A Study of the Safety and Efficacy of REGN475(SAR164877) in Patients With Osteoarthritis of the Knee

December 1, 2011 updated by: Regeneron Pharmaceuticals

A Randomized,Double Blind,Placebo-controlled,Parallel Group,Repeat Dose Study of the Safety and Efficacy of REGN475 in Patients With Osteoarthritis of the Knee

This is a double-blind, prospective, randomized study in which patients will be randomized to 1 of 4 treatment arms (3 active and 1 placebo).
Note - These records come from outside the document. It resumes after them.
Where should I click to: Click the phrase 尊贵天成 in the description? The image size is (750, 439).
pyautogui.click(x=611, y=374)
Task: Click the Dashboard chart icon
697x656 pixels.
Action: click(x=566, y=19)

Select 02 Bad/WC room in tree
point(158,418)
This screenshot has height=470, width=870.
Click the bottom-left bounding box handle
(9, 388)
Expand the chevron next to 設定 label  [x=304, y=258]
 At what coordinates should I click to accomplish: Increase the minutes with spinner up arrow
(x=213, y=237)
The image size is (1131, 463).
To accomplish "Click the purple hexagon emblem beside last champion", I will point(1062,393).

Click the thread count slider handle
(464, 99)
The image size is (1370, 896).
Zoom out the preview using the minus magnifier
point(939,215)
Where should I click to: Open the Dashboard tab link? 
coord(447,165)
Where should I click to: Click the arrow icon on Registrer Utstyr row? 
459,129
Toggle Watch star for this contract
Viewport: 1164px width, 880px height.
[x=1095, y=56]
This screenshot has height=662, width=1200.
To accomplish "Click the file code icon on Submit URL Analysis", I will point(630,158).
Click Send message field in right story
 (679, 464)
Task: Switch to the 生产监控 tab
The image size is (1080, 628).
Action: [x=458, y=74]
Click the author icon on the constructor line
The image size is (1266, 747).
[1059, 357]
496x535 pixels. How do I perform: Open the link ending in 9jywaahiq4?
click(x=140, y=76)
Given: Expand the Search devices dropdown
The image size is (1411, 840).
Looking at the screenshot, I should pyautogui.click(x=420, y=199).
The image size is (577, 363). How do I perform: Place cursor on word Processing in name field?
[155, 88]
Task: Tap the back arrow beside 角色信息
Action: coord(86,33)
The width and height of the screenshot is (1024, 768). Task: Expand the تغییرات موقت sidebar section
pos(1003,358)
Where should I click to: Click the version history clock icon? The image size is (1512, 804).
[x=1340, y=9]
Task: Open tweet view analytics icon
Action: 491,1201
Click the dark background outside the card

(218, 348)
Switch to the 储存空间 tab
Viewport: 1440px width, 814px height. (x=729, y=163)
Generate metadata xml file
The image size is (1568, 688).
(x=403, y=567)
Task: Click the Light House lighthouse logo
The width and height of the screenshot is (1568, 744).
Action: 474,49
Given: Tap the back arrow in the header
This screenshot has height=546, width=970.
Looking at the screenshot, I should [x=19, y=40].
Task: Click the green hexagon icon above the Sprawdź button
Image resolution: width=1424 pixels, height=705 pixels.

Each patient will receive two doses of active medication or placebo, with study drug administered intravenously (IV). The primary goal of the study is to assess the safety and tolerability of repeat administrations of REGN475 compared to placebo in patients with osteoarthritis (OA) of the knee.

Study Overview

Status

Completed

Conditions

Intervention / Treatment

Study Type

Interventional

Enrollment (Actual)

200

Phase

  • Phase 2
  • Phase 1

Contacts and Locations

This section provides the contact details for those conducting the study, and information on where this study is being conducted.

Study Locations

  • United States
    • California
      • Anaheim, California, United States
    • Florida
      • Tampa, Florida, United States
    • Utah
      • Salt Lake City, Utah, United States

Participation Criteria

Researchers look for people who fit a certain description, called eligibility criteria. Some examples of these criteria are a person's general health condition or prior treatments.

Eligibility Criteria

Ages Eligible for Study

38 years to 73 years (Adult, Older Adult)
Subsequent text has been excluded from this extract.